26 November 2009

Thanksgiving

Today is a day dominated for many Americans by food and family--two excellent things to be grateful for. However, in the repetition and stress and tryptophan the actual meaning of the day often gets a little lost. So here are a few thoughts from Chesterton on gratitude:

"Nothing taken for granted; everything received with gratitude; everything passed on with grace."

"You say grace before meals. All right. But I say grace before the concert and the opera,
and grace before the play and pantomime,
and grace before I open a book,
and grace before sketching,
painting,
swimming,
fencing,
boxing,
walking,
playing,
dancing
and grace before I dip the pen in the ink."

"I would maintain that thanks are the highest form of thought; and that gratitude is happiness doubled by wonder."
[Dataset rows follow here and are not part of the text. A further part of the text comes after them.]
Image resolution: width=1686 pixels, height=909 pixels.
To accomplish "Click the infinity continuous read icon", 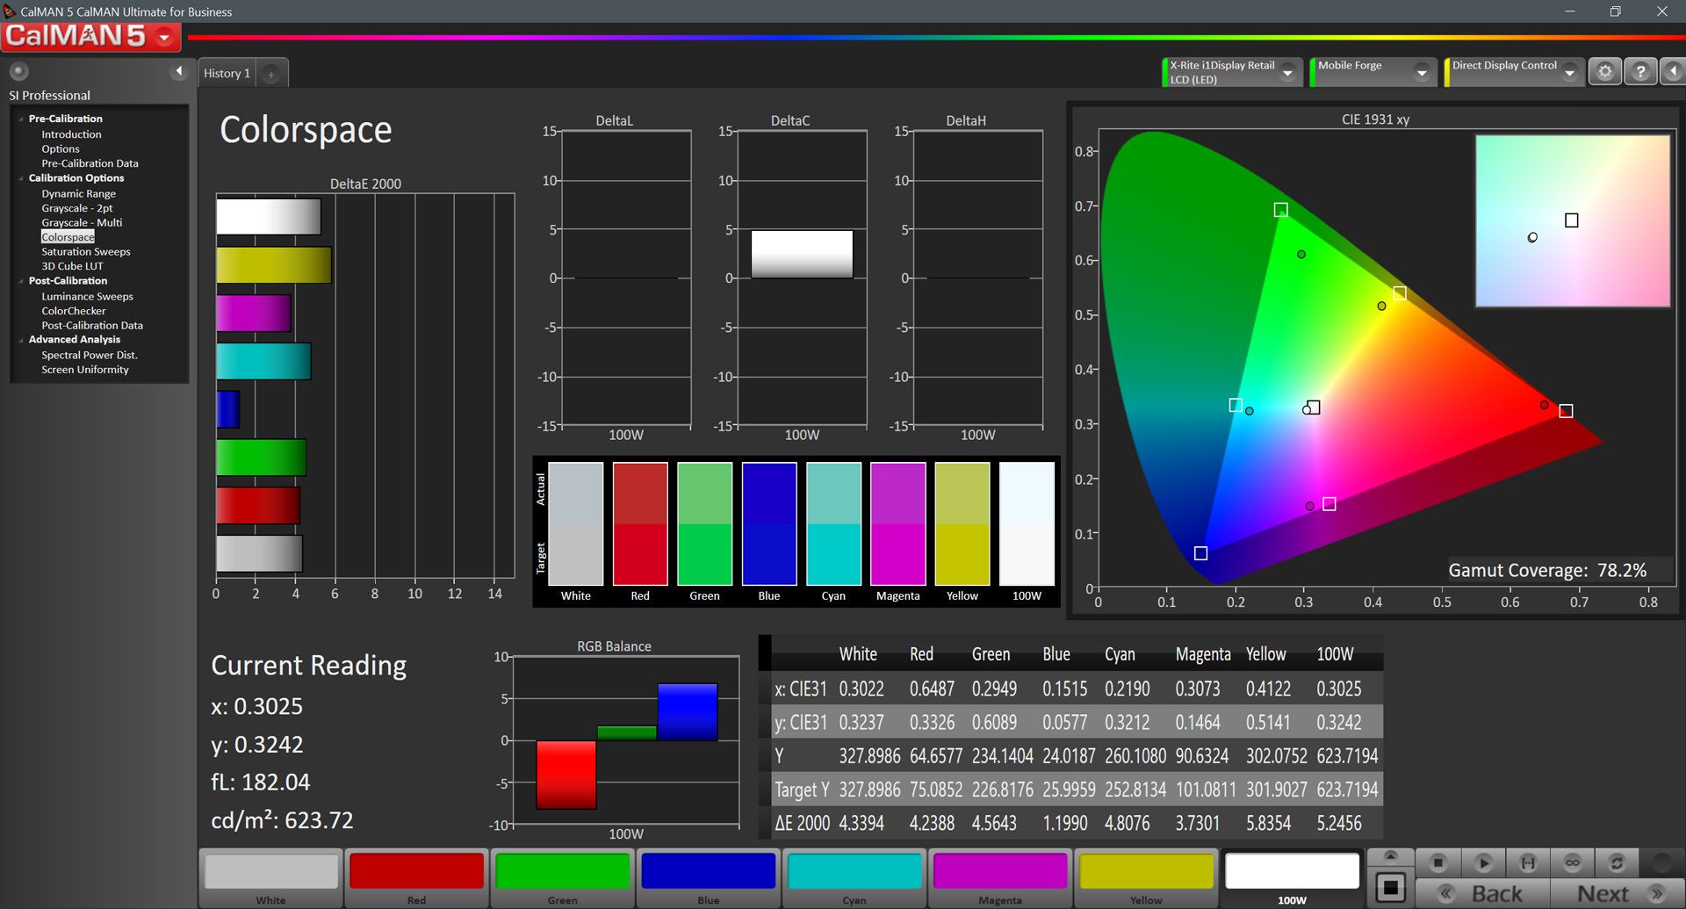I will pyautogui.click(x=1572, y=862).
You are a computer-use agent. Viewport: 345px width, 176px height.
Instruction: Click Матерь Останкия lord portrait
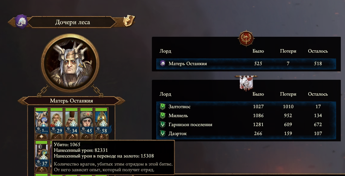point(70,63)
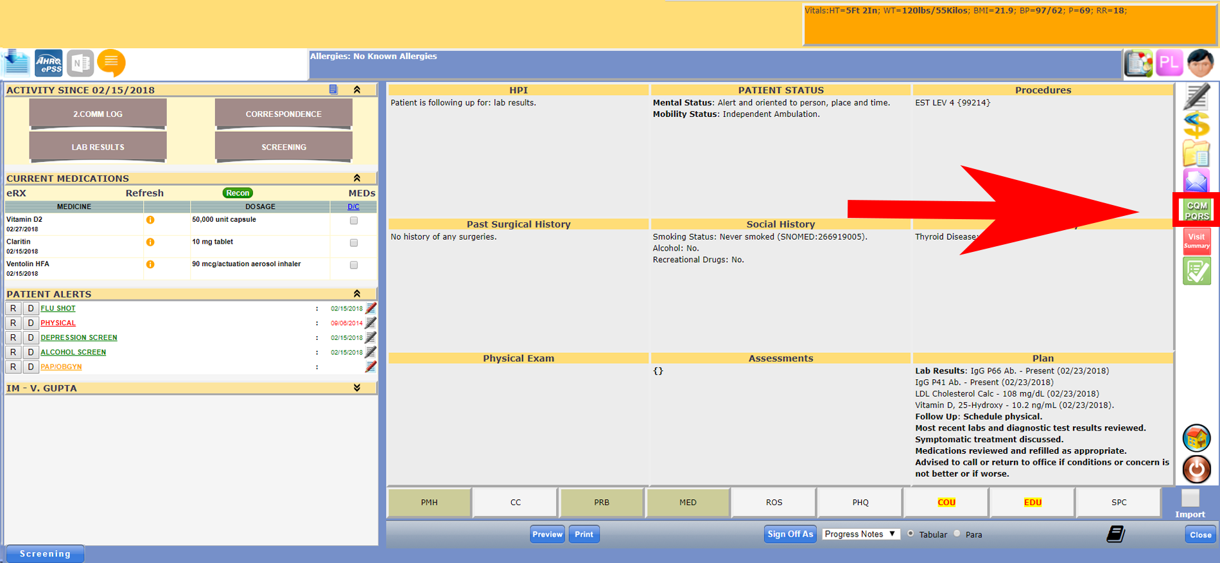
Task: Click the green Recon button
Action: click(x=238, y=193)
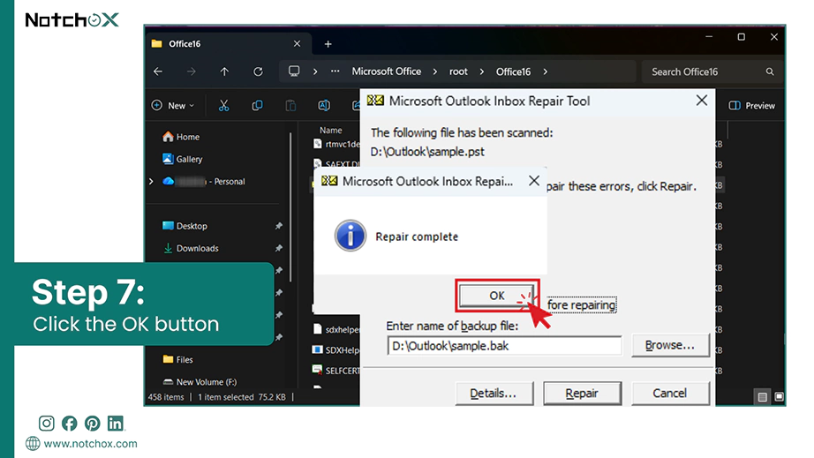Click the Browse... button
The height and width of the screenshot is (458, 814).
tap(670, 345)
"Aren't those sparks splendid?" I said.
"Yes," he replied.
'That is all that I ask you to admit," said I. "Give me those few red specks and I will deduce Christian morality. Once I thought like you, that one's pleasure in a flying spark was a thing that could come and go with that spark. Once I thought that the delight was as free as the fire. Once I thought that red star we see was alone in space. But now I know that the red star is only on the apex of an invisible pyramid of virtues. That red fire is only the flower on a stalk of living habits, which you cannot see. Only because your mother made you say 'Thank you' for a bun are you now able to thank Nature or chaos for those red stars of an instant or for the white stars of all time. Only because you were humble before fireworks on the fifth of November do you now enjoy any fireworks that you chance to see. You only like them being red because you were told about the blood of the martyrs; you only like them being bright because brightness is a glory. That flame flowered out of virtues, and it will fade with virtues. Seduce a woman, and that spark will be less bright. Shed blood, and that spark will be less red. Be really bad, and they will be to you like the spots on a wallpaper."